I'm sure my English teacher had size in mind when she cast us in our roles for Shakespeare's "A Midsummer Night's Dream." She made me queen of the fairies and gave the role of king of the fairies to Craig Holdaway, one of the tallest boys in the school. We got a lot of laughs when I addressed my lines to his belt buckle and he talked to the top of my head. Good thing the play was supposed to be a comedy.
Usually I didn't find much to laugh about in being a shrimp. I felt that people often treated me as younger than I was or assumed that height was a measure of intelligence. Actually, it sometimes took a lot of ingenuity to accomplish my goals, such as getting a can from the top shelf in the supermarket or finding a sitting position that would let me see the movie over the heads of the basketball players seated in front of me.
My tall friends always assured me that tallness had its own disadvantages. When the history teacher asked a tough question, it was hard for them to scrunch down in their seats and disappear. Craig had trouble folding his six-foot-something frame into desks designed for five-foot-something students.
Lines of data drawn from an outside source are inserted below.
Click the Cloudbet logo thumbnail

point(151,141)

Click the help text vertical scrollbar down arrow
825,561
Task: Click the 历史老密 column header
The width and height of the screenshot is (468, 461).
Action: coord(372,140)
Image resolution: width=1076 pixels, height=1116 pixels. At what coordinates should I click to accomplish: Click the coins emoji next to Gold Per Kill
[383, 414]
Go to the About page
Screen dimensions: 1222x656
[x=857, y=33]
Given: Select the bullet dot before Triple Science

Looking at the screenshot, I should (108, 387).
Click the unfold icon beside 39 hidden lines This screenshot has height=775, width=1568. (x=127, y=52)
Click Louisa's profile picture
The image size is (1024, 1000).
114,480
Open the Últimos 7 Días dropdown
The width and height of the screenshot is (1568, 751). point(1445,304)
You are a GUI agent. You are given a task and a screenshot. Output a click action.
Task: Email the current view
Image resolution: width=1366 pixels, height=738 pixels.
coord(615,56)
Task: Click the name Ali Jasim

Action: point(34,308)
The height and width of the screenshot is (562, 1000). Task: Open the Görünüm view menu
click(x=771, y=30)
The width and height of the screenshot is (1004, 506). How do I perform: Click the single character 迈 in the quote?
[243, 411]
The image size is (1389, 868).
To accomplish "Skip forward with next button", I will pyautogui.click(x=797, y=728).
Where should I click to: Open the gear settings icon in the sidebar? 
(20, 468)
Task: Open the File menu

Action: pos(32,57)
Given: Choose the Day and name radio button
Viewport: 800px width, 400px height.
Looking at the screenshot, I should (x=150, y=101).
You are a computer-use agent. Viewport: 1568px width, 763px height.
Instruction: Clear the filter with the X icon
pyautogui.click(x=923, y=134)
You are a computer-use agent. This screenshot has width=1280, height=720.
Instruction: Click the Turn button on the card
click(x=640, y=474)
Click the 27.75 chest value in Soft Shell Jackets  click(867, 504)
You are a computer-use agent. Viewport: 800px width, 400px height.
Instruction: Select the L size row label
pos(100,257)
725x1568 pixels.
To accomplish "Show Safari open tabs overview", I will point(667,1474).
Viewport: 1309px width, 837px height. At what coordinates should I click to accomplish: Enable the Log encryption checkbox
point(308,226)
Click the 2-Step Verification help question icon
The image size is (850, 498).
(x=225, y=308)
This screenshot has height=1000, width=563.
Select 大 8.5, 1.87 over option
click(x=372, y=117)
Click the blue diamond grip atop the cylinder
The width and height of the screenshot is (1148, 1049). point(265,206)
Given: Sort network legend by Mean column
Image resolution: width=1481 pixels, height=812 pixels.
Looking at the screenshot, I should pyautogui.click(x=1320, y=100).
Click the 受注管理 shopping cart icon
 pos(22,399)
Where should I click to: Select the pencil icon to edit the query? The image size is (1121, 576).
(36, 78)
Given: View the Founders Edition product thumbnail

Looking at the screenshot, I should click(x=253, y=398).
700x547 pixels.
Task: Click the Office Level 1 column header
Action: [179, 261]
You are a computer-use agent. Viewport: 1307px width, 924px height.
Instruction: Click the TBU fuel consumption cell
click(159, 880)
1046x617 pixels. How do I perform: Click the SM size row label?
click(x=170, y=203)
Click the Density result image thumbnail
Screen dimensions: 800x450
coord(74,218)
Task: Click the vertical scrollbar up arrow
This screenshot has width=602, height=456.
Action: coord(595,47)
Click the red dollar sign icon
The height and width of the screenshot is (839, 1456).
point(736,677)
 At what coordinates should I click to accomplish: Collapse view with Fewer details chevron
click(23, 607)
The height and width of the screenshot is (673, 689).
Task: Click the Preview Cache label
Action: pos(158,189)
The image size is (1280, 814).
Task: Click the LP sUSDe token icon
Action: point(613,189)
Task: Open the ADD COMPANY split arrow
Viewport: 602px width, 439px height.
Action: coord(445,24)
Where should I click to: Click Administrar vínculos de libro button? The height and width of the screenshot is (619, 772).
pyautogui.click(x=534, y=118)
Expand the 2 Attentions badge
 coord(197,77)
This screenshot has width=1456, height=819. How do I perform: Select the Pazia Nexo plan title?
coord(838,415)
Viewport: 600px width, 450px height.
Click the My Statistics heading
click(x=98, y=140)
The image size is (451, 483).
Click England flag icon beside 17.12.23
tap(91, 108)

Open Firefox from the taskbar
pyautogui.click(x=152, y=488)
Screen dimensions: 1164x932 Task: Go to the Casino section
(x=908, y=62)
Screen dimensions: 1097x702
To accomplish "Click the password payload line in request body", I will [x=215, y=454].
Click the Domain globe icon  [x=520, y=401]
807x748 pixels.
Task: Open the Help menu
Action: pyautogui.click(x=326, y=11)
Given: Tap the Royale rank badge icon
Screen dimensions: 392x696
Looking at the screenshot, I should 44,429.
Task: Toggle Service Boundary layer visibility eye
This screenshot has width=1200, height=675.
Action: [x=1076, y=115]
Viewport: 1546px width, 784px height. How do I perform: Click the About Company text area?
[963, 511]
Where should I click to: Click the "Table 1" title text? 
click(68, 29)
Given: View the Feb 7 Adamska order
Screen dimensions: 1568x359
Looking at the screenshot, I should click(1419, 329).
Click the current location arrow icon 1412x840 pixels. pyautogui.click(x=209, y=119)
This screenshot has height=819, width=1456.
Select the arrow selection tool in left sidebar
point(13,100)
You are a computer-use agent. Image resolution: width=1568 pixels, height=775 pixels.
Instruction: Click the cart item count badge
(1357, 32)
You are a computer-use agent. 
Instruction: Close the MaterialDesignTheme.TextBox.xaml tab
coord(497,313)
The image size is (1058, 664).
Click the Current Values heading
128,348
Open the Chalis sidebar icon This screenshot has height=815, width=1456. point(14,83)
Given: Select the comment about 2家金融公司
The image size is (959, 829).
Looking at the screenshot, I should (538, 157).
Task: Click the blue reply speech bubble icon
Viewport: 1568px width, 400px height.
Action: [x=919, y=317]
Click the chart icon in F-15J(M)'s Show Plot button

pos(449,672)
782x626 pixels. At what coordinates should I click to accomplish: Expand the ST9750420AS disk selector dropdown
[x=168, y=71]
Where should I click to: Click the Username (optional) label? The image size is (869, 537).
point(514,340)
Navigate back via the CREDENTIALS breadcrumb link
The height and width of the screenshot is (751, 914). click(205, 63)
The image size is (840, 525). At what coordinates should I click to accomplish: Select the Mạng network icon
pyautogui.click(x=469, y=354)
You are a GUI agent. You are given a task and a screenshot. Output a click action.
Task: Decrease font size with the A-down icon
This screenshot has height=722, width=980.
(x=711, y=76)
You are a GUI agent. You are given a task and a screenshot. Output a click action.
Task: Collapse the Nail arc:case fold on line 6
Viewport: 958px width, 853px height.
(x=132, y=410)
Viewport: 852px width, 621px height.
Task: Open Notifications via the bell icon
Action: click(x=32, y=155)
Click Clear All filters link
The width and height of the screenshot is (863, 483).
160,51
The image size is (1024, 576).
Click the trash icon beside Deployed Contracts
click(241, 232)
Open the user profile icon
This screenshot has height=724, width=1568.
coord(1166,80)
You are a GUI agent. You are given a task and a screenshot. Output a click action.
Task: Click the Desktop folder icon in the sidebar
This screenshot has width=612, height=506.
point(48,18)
I did discover a few advantages to my size. Once a month the boys' and girls' gym classes combined for a dance. I was always assured of a dance partner, since I was the only girl shorter than Tony Hill, and he wouldn't dance with a girl who was taller than he was. Still, dancing with Tony just didn't make up for all the problems of being short.
The summer after I received my dubious seventh-grade award, I was old enough to get a job picking cherries. I worried that I might not be tall enough to qualify, just as I still wasn't tall enough to drive the bumper cars at the amusement park. (My head didn't reach the sign saying "You must be this tall to enter.") But size didn't seem to be a hindrance when I joined the cherry-picking squad. In fact, the owner of the orchard seemed rather pleased to see me.